**SELECTED EXCERPT:**

• • •

There’s a folder on my machine from 1998. I keep migrating it, disk to disk, machine to machine. It contains nothing fancy — plain text files, some .txt, some .md I renamed later. I can open every single one of them right now, with any tool I want. They don’t need updates, dependencies, or a paid subscription.
Compare that to the dashboard your team swears by this quarter. The one with the “lifetime” deal that’s already preparing for its Series C pivot. How long will those posts live? Will you even be able to export them?
The Infrastructure That Doesn’t Need DevOps
TYPO3 needs version upgrades. WordPress needs security patches. Most SaaS blogging platforms need your continued monthly payment or they vanish. But UTF-8? FAT32? They just sit there. Quietly compatible. Since practically forever.
This isn’t Luddite-ism. It’s respect for Lindy.
The Lindy Effect: The longer something has survived, the longer it’s likely to keep surviving.
Plain text has been readable on every operating system since the 1960s. It’s going to outlast whatever venture-funded platform your favorite writer uses today. Hell, it’ll probably outlast you.
File Systems Are the Original CMS
Hierarchies? Folders. Metadata? Extended attributes or YAML frontmatter. Version control? Git is just a fancy layer on top of files. Sync? rsync has handled that since 1996. Permissions? POSIX solved this decades ago.

• • •

(Stored data)
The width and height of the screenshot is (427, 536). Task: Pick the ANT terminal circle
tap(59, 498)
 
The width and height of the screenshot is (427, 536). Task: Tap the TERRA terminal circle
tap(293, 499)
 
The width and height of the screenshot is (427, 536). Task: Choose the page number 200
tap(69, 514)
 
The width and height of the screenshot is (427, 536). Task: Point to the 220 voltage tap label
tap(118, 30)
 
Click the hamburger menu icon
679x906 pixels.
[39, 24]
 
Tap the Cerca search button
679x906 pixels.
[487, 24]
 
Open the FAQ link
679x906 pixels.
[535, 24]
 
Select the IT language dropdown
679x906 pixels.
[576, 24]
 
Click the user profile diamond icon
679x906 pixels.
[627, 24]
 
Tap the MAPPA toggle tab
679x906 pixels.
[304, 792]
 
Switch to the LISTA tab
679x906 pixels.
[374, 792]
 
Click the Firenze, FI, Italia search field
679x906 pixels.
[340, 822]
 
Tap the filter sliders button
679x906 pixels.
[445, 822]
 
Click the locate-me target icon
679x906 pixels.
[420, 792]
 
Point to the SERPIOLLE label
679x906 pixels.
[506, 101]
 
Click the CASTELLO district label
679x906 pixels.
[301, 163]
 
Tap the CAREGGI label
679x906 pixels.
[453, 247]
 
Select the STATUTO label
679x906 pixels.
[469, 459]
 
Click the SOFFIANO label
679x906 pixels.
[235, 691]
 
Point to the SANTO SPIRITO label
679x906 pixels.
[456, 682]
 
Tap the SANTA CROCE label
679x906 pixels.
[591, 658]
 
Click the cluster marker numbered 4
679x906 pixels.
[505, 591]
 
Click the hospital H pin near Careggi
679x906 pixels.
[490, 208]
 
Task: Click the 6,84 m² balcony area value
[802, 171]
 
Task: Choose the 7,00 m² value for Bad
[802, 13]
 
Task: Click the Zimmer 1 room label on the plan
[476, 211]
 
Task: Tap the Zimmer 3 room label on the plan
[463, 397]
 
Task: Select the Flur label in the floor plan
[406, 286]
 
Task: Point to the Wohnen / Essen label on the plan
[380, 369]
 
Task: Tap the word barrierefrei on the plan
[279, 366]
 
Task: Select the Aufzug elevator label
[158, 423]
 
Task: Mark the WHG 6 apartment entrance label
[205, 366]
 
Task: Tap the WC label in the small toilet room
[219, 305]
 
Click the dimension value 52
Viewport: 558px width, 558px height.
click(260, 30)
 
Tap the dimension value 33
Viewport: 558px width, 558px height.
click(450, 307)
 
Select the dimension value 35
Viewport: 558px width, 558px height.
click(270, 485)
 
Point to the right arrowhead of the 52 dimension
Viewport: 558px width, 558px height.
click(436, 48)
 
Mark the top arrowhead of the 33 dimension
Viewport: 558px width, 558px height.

• • •

**TASK BRIEF:** Using the piece on plain text files, say whether each statement agrees with it, answering yes or no and quoting the deciding words: 1. The folder on the writer's machine dates from 1998. 2. WordPress needs version upgrades. 3. rsync has handled sync since 1996. The records have nothing to do with any of this.

**REPLY:**
1. Yes: "There’s a folder on my machine from 1998."
2. No: "WordPress needs security patches."
3. Yes: "rsync has handled that since 1996."